** Start of Information provided **

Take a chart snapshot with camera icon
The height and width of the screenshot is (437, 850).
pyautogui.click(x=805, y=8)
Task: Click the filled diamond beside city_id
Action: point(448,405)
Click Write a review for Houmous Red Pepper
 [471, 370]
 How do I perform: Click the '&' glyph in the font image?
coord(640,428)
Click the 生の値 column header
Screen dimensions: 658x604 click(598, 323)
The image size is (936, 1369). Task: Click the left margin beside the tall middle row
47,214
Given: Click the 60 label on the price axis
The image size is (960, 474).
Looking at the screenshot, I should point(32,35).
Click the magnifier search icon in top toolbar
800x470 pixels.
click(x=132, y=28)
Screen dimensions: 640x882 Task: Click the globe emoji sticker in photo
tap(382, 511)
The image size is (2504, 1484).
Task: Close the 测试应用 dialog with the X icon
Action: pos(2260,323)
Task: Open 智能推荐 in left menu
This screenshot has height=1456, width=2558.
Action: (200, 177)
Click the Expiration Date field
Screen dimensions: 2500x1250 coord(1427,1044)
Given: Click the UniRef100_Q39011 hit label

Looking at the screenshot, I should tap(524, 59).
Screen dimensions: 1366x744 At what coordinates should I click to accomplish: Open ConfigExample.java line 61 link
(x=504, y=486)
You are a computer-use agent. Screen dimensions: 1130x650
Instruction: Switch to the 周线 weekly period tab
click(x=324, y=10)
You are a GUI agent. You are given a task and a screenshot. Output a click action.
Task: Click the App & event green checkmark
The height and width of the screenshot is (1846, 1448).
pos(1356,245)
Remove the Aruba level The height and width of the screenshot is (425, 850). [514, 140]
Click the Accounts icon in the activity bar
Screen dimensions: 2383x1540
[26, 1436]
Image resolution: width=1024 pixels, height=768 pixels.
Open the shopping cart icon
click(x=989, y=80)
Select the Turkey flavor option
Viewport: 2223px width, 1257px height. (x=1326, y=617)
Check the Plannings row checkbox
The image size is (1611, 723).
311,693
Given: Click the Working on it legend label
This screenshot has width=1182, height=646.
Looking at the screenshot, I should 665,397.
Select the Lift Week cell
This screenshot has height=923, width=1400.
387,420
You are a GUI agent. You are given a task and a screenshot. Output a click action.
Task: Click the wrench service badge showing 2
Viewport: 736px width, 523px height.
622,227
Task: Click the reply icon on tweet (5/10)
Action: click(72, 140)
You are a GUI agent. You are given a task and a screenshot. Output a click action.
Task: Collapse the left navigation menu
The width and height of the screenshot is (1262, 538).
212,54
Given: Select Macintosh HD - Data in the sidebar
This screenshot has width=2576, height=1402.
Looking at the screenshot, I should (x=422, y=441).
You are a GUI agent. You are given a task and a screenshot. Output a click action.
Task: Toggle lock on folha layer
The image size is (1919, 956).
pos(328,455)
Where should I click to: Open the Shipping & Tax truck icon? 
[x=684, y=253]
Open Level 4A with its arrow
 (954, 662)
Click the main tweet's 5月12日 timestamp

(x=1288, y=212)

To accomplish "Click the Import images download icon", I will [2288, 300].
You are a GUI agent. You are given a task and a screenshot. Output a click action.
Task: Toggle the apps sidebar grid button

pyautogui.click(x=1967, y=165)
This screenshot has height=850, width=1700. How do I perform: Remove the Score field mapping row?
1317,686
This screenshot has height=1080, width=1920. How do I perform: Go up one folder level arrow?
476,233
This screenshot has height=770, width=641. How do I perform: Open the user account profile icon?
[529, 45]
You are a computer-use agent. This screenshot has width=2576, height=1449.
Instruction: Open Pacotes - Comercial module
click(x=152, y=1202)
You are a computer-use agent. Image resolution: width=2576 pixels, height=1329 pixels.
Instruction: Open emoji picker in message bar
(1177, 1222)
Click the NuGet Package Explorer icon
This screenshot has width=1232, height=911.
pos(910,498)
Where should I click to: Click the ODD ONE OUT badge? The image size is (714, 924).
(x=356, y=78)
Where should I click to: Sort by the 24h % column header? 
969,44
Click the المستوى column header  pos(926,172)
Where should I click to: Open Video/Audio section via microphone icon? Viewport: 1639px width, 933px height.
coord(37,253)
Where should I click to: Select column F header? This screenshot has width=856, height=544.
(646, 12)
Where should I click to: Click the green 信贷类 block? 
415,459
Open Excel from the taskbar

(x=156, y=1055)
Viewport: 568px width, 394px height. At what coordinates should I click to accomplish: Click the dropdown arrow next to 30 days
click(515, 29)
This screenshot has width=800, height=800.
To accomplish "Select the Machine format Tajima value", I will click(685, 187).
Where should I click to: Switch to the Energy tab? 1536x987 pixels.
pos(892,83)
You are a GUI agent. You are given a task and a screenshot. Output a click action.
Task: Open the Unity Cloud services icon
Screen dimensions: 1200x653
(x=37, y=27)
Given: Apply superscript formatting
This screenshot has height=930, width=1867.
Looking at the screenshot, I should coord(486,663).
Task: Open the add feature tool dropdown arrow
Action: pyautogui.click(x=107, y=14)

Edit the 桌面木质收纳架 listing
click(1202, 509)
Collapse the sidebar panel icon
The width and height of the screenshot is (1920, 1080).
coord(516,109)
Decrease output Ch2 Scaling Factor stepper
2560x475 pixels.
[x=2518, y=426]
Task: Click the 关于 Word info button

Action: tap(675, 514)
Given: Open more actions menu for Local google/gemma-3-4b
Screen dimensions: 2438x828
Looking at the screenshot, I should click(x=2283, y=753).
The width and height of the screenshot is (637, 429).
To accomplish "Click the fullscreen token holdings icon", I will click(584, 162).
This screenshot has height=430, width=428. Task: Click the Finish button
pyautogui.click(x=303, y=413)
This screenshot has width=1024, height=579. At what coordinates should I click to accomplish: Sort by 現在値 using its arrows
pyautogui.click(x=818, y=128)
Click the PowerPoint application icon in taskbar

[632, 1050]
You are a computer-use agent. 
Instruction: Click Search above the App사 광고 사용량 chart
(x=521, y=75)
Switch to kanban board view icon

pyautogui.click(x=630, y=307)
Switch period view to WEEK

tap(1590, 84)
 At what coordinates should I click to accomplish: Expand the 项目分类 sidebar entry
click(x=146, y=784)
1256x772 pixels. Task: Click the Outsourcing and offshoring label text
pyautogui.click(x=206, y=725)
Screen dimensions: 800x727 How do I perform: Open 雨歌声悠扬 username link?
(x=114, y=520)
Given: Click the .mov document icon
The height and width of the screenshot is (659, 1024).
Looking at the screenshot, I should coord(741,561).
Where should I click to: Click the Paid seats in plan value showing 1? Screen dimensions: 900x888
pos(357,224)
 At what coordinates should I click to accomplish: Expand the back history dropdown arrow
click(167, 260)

** End of Information provided **

[Aim] Copy out the items above word for word, from the line with "Check the Plannings row checkbox" through the line with "Action: click(72, 140)", including both of those lines.

[Worked solution]
Check the Plannings row checkbox
The image size is (1611, 723).
311,693
Given: Click the Working on it legend label
This screenshot has width=1182, height=646.
Looking at the screenshot, I should 665,397.
Select the Lift Week cell
This screenshot has height=923, width=1400.
387,420
You are a GUI agent. You are given a task and a screenshot. Output a click action.
Task: Click the wrench service badge showing 2
Viewport: 736px width, 523px height.
622,227
Task: Click the reply icon on tweet (5/10)
Action: click(72, 140)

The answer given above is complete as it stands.